Los estereotipos partidistas son imágenes o ideas resultantes de creencias generalizadas y simplificadas sobre los miembros y los simpatizantes de un partido político. Estos estereotipos pueden incluir connotaciones positivas o negativas, y se inspiran en sesgos sobre la ideología del partido, la base de votantes o las características de sus líderes.
El debate social y académico sobre los estereotipos en la opinión pública fue iniciado por Walter Lippmann (1992) en 1922 con el lanzamiento de la primera edición de su libro Public Opinion, en el que relaciona los estereotipos con verdades parciales y falsos ideales relativos a los asuntos públicos. En palabras de Amossy y Herschberg Pierrot (2020: 32), los estereotipos serían «representaciones cristalizadas, esquemas culturales preexistentes, a través de los cuales uno filtra la realidad del entorno». Los estereotipos nos ayudarían, por tanto, a simplificar las realidades que nos rodean y a hacer más fáciles de comprender las situaciones en las que nos encontramos en diferentes momentos.
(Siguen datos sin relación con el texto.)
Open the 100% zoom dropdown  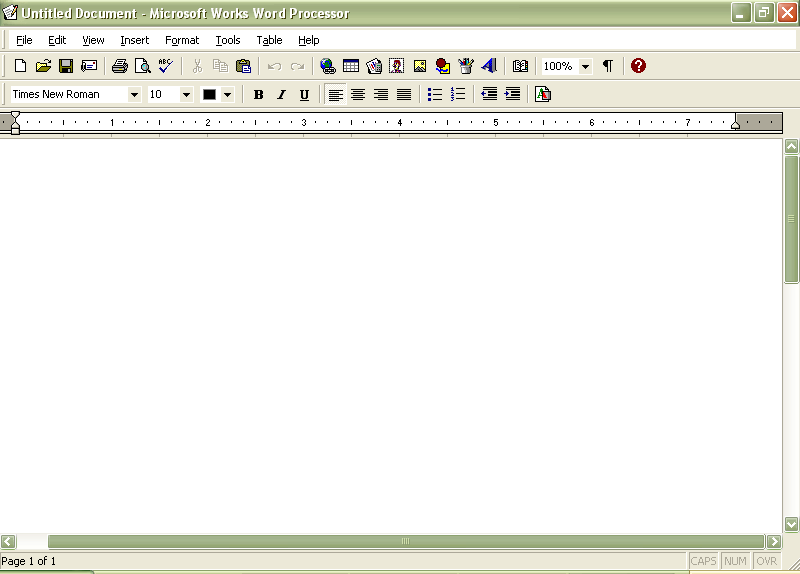pyautogui.click(x=585, y=66)
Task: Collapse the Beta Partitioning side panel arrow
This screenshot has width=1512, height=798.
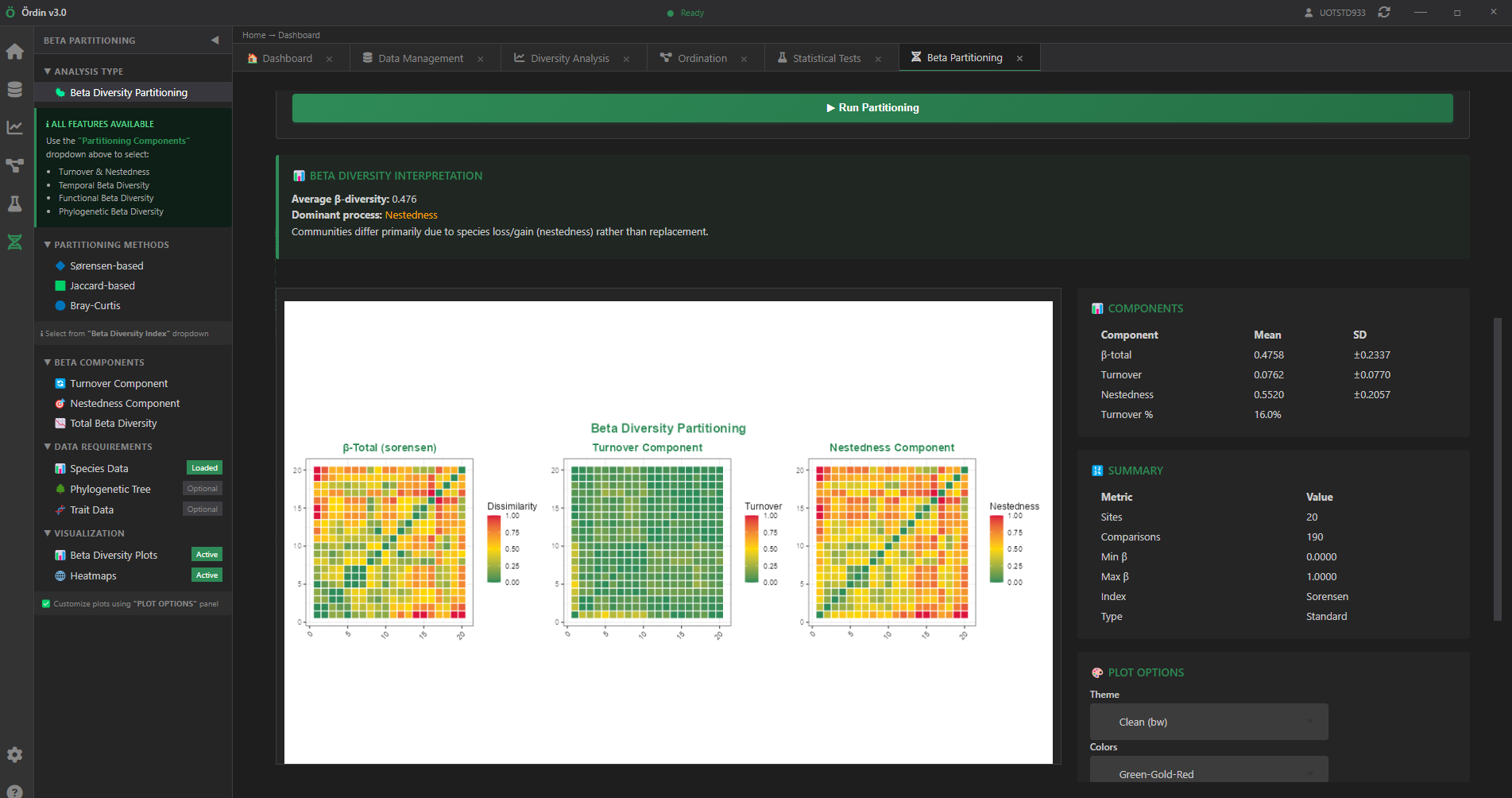Action: pos(215,41)
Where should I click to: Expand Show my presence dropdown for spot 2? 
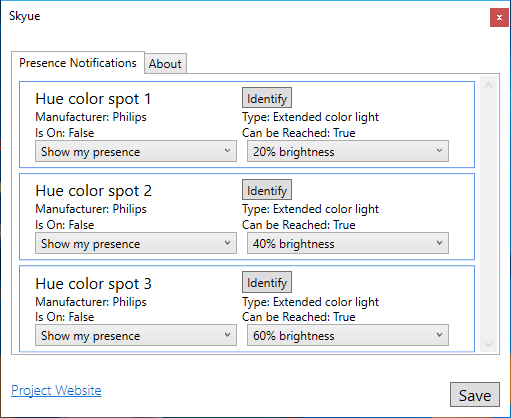pos(136,243)
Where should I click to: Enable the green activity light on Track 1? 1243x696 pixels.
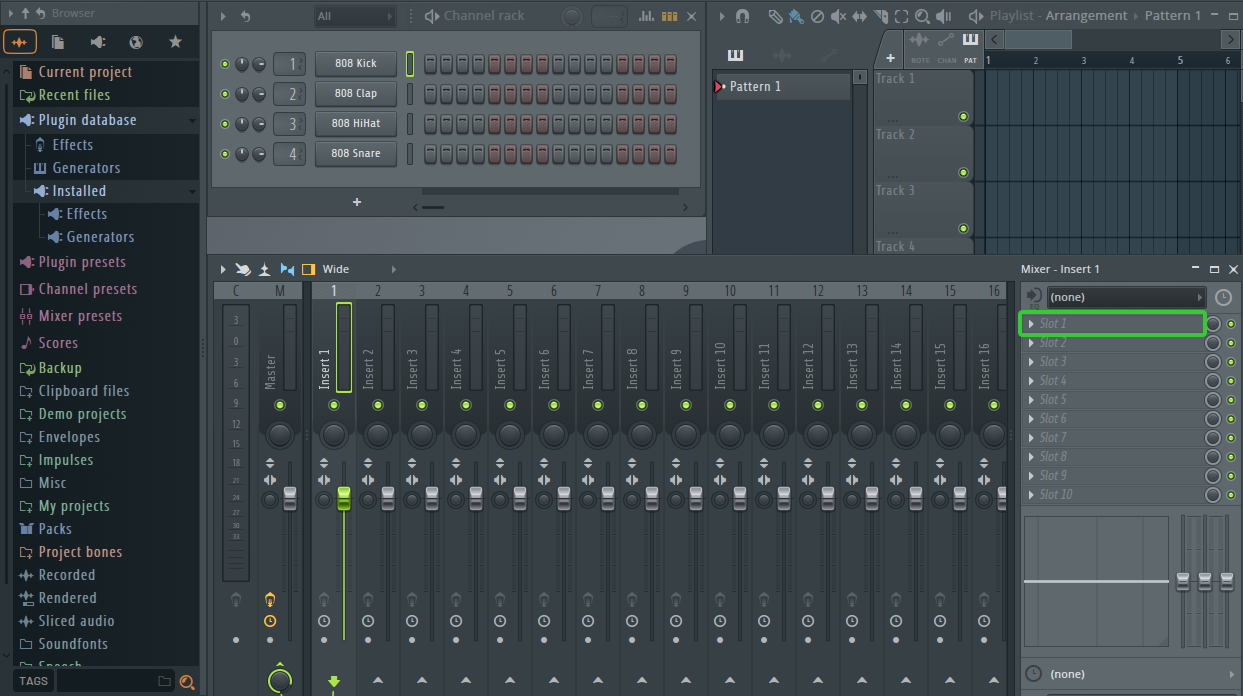click(x=963, y=117)
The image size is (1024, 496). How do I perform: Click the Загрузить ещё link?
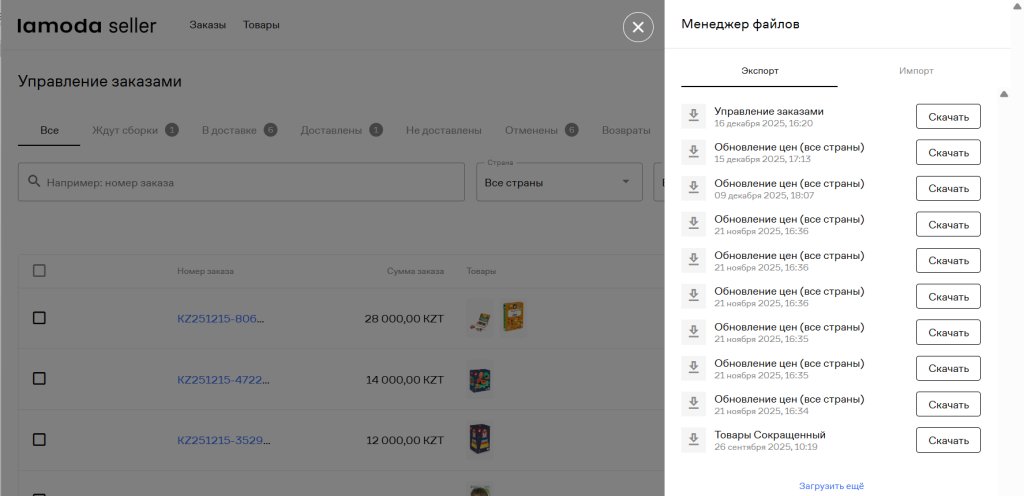click(831, 486)
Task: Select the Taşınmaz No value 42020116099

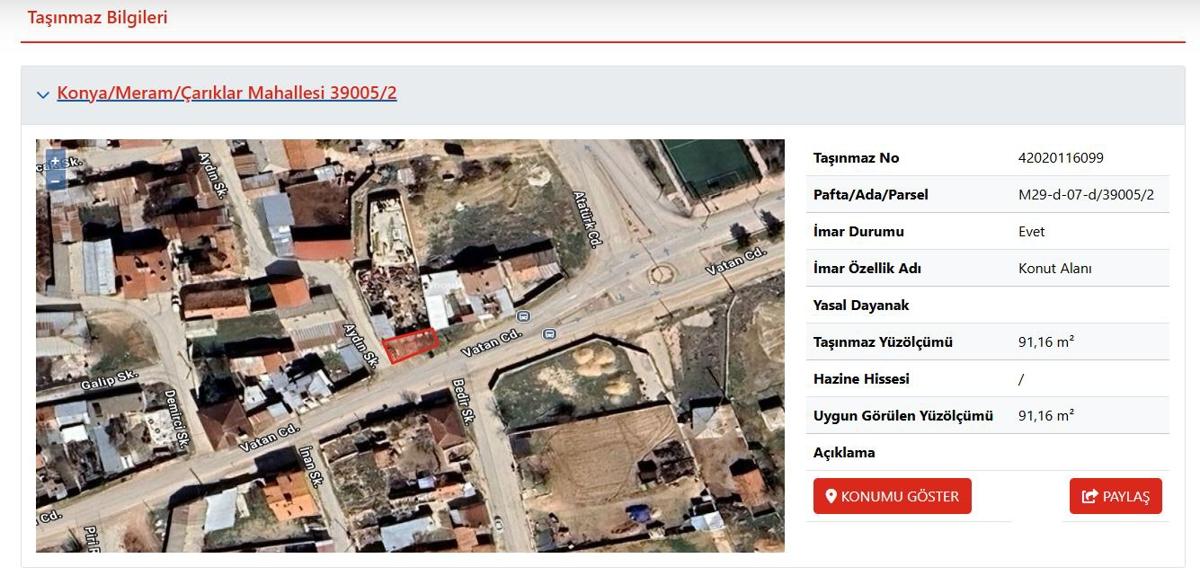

En el ámbito político, Rico (2009: 95) sostiene que los estereotipos son asociaciones conceptuales que determinan la recogida y la memorización de la información, facilitando su interpretación, al mismo tiempo que condicionan las expectativas y las inferencias que se realizan sobre los sujetos estereotipados. Los estereotipos son, por tanto, atajos mentales que facilitan alcanzar con poco esfuerzo una idea aproximada sobre una persona en diversas facetas de su vida a partir de la información de la que disponemos, en este caso su identidad partidista (Hurwitz, 1984). Por ejemplo, en la España de 2024, de una persona cercana a Vox se supondría que le gustarían actividades como las corridas de toros o la caza mientras que de una simpatizante de Podemos se asumiría que se mueve en círculos culturales alternativos y que le gusta un estilo musical tal como como el trap. Estos prejuicios se reflejan también en elementos como la vestimenta y otros hábitos sociales y de consumo, a partir de la información limitada de la que se dispone sobre el colectivo en cuestión. Es más fácil imaginar a una persona de derechas conduciendo un vehículo de lujo de alta cilindrada que utilizando un patinete eléctrico. En cambio, a una persona de izquierdas, de forma intuitiva, más probablemente se le podría imaginar utilizando un vehículo menos contaminante o el transporte público en su lugar. Esto se debe también a que extrapolamos las actitudes políticas conocidas de esas personas a otros aspectos de su vida tanto pública como personal.
Existen estudios que indican que estereotipar a otros es una forma de ejercer el control sobre los mismos, afectando a las relaciones de poder que se producen entre grupos (Fiske, 1993). Dado que las personas estereotipadas no pueden ejercer un dominio completo sobre su propia imagen ni sobre su reputación, pueden verse fácilmente perjudicadas por este comportamiento humano. Esto, en sociedades altamente polarizadas, puede alimentar la desinformación, así como las batallas culturales y las brechas perceptivas entre los diferentes bloques partidistas (Rojo, Crespo y Mora, 2023).